Task to complete »
A stretch of the entries below is to be set down exactly, running from the line with "You are a computer-use agent. 1169x827" through the line with "Maximize the Task Manager window", both included, and no other line.
------------------------------------------------
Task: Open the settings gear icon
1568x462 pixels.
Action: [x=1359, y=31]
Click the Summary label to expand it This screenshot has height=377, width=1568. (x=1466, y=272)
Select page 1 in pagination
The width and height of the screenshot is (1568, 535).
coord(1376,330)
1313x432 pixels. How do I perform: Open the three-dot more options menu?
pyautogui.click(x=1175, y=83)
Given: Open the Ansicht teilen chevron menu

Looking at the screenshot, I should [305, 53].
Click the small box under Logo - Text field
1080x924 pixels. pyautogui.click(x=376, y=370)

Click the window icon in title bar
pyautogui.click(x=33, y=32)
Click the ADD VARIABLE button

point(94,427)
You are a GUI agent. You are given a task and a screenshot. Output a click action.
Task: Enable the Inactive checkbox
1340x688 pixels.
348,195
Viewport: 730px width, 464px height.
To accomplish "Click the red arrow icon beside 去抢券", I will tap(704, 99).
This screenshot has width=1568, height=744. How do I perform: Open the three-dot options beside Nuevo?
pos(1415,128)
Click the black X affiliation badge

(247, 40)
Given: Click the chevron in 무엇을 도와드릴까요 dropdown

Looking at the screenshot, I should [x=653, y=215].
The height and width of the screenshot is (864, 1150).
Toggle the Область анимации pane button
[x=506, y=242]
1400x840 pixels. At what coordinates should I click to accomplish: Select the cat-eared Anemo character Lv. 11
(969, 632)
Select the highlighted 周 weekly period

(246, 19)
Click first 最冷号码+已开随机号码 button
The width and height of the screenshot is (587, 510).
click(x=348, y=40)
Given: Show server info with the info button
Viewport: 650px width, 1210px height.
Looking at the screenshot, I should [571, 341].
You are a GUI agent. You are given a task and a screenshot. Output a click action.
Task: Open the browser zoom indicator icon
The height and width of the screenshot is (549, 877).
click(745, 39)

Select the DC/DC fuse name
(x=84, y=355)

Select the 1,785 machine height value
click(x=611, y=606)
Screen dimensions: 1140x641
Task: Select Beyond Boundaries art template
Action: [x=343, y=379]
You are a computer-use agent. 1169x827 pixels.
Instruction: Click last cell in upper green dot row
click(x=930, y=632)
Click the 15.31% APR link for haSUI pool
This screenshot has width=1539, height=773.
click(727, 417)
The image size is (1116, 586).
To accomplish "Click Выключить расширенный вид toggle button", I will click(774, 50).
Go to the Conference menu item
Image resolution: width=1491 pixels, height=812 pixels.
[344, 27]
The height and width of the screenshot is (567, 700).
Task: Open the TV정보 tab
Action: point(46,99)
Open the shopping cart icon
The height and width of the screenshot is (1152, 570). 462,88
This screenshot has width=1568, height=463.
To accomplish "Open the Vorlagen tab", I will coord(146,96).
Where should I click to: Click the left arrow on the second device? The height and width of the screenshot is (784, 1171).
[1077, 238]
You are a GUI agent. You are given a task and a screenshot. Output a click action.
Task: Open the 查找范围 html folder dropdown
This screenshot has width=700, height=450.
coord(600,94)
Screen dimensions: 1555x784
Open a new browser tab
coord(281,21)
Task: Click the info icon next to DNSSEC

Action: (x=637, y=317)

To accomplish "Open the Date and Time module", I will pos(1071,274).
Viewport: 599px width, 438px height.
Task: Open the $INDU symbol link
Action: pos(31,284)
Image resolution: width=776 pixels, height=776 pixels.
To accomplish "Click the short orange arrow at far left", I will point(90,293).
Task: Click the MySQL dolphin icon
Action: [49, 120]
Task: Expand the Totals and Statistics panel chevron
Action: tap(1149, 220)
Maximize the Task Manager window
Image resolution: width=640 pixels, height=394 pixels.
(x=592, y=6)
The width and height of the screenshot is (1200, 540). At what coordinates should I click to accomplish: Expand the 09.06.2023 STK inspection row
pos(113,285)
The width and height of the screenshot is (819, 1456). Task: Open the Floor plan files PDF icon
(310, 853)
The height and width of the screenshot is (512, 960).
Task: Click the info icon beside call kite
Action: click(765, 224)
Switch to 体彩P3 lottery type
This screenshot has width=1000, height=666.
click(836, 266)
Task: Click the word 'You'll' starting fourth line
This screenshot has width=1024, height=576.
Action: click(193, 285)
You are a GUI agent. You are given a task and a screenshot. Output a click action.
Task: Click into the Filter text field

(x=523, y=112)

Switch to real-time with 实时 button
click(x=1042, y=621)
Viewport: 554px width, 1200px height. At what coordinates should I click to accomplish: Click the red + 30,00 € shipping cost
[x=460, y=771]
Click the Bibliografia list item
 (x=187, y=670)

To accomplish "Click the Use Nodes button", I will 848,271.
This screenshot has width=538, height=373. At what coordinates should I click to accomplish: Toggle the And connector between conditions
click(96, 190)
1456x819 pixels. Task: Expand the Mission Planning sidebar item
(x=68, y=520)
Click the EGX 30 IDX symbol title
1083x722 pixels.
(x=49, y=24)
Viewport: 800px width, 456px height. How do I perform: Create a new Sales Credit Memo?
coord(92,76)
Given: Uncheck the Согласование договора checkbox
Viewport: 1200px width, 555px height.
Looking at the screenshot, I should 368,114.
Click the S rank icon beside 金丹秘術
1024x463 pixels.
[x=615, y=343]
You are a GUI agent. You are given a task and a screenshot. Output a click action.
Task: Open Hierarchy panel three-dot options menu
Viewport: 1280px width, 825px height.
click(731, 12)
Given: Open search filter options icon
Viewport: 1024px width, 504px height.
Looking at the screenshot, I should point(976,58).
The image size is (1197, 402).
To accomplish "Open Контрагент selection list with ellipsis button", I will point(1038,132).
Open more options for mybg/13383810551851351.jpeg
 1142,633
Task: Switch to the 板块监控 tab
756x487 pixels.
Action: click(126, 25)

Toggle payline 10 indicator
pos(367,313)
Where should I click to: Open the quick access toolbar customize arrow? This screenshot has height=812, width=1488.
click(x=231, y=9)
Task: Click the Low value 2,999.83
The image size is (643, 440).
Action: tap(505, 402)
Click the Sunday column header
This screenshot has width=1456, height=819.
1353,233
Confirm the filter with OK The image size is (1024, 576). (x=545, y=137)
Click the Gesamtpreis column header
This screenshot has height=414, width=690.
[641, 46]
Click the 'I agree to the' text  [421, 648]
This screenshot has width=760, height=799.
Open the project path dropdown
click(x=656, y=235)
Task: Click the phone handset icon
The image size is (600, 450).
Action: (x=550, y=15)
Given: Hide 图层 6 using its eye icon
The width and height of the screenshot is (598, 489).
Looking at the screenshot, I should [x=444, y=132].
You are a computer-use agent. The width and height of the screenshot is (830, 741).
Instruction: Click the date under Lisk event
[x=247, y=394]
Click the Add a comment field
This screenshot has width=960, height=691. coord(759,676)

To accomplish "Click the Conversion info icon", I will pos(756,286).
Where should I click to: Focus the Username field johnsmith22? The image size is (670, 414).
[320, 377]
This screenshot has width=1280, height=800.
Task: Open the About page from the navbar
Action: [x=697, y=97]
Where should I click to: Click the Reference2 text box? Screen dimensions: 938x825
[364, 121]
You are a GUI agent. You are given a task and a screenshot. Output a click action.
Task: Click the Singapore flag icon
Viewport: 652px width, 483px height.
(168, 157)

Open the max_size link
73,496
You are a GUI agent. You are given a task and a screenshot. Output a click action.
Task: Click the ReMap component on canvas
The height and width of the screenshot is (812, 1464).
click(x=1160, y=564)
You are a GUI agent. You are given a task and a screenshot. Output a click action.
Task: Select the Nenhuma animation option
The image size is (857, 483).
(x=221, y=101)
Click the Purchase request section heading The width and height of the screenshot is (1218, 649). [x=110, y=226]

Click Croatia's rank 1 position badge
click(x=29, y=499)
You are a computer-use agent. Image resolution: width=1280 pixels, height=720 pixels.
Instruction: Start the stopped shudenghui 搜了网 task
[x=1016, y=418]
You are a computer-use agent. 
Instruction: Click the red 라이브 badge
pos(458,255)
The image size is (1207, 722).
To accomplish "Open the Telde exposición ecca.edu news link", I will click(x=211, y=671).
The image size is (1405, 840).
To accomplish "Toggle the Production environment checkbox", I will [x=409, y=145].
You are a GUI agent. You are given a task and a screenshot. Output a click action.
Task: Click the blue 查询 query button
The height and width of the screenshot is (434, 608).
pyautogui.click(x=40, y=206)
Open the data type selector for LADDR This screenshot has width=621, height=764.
------------------------------------------------
Written answer »
You are a computer-use agent. 1169x827 pixels.
Instruction: Click last cell in upper green dot row
click(x=930, y=632)
Click the 15.31% APR link for haSUI pool
This screenshot has width=1539, height=773.
click(727, 417)
The image size is (1116, 586).
To accomplish "Click Выключить расширенный вид toggle button", I will click(774, 50).
Go to the Conference menu item
Image resolution: width=1491 pixels, height=812 pixels.
[344, 27]
The height and width of the screenshot is (567, 700).
Task: Open the TV정보 tab
Action: point(46,99)
Open the shopping cart icon
The height and width of the screenshot is (1152, 570). 462,88
This screenshot has width=1568, height=463.
To accomplish "Open the Vorlagen tab", I will coord(146,96).
Where should I click to: Click the left arrow on the second device? The height and width of the screenshot is (784, 1171).
[1077, 238]
You are a GUI agent. You are given a task and a screenshot. Output a click action.
Task: Open the 查找范围 html folder dropdown
This screenshot has width=700, height=450.
coord(600,94)
Screen dimensions: 1555x784
Open a new browser tab
coord(281,21)
Task: Click the info icon next to DNSSEC

Action: (x=637, y=317)

To accomplish "Open the Date and Time module", I will pos(1071,274).
Viewport: 599px width, 438px height.
Task: Open the $INDU symbol link
Action: pos(31,284)
Image resolution: width=776 pixels, height=776 pixels.
To accomplish "Click the short orange arrow at far left", I will point(90,293).
Task: Click the MySQL dolphin icon
Action: [49, 120]
Task: Expand the Totals and Statistics panel chevron
Action: tap(1149, 220)
Maximize the Task Manager window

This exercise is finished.